Pazienti virtuali e tecnologia

La tecnologia fa passi da gigante si dirà, se psichiatri e psicologi possono allenarsi con pazienti virtuali prima di “mettere le mani” su esseri umani in carne e ossa allora possiamo dormire tutti sonni più tranquilli! La nuova tecnologia potrebbe offrire, fra l’altro, una gamma abbastanza “completa” dei possibili casi diagnostici, un archivio multimediale per tutti i gusti insomma! Proposta, questa, che ricorda i simulatori di volo adottati per la formazione e l’aggiornamenti dei piloti d’aereo: si impara “come funziona” la macchina, quali procedure effettuare e, una volta “in volo”, già si sa cosa si deve fare…  Sicuro che nel lavoro clinico tutto fili così liscio?

■ **Elenco dei compiti**
**1.** Elenca tutte le parole o espressioni che il testo sui pazienti virtuali racchiude tra virgolette.
**2.** Rispondi in breve alle domande seguenti sul testo sui pazienti virtuali.
(a) Con che cosa potrebbero allenarsi psichiatri e psicologi?
(b) A che cosa ricorda la proposta?
(c) Quale gamma potrebbe offrire la nuova tecnologia?
**3.** Ripeti senza modifiche il brano del testo sui pazienti virtuali che comincia con "Pazienti virtuali e" e termina con "fili così liscio?".

■ **Record dei dati**
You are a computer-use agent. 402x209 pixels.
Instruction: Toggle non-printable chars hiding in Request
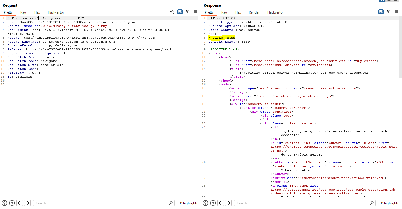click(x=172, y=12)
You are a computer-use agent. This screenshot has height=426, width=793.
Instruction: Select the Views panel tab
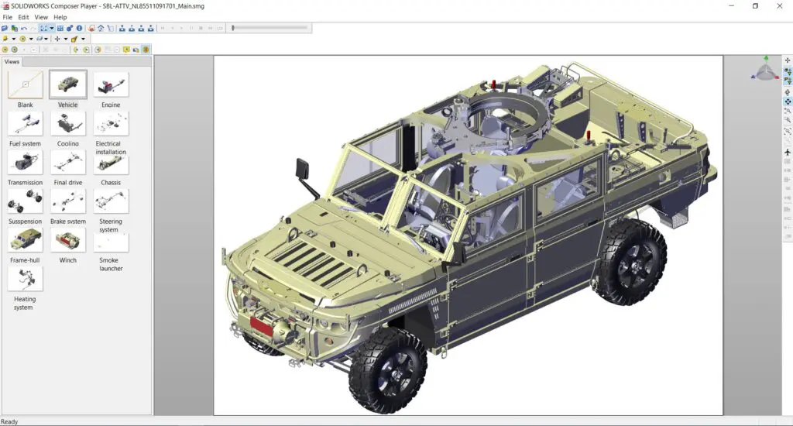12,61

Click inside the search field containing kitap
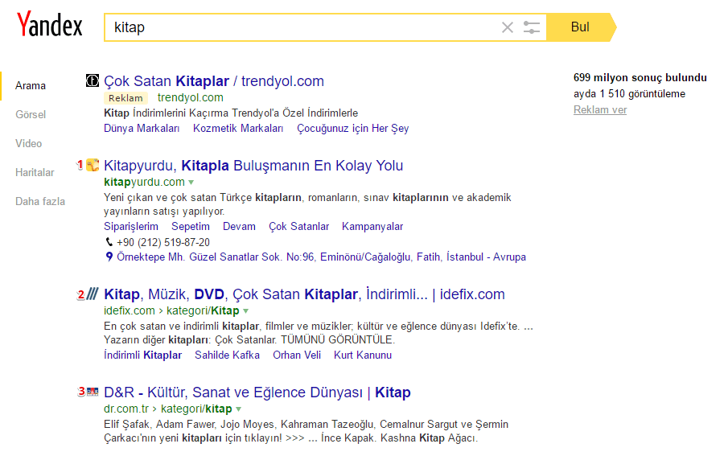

■ **Soluzioni**
**1.**
mettere le mani
completa
come funziona
in volo

**2.**
(a) Con pazienti virtuali.
(b) Ai simulatori di volo adottati per la formazione dei piloti d'aereo.
(c) Una gamma abbastanza completa dei possibili casi diagnostici.

**3.**
Pazienti virtuali e tecnologia

La tecnologia fa passi da gigante si dirà, se psichiatri e psicologi possono allenarsi con pazienti virtuali prima di “mettere le mani” su esseri umani in carne e ossa allora possiamo dormire tutti sonni più tranquilli! La nuova tecnologia potrebbe offrire, fra l’altro, una gamma abbastanza “completa” dei possibili casi diagnostici, un archivio multimediale per tutti i gusti insomma! Proposta, questa, che ricorda i simulatori di volo adottati per la formazione e l’aggiornamenti dei piloti d’aereo: si impara “come funziona” la macchina, quali procedure effettuare e, una volta “in volo”, già si sa cosa si deve fare…  Sicuro che nel lavoro clinico tutto fili così liscio?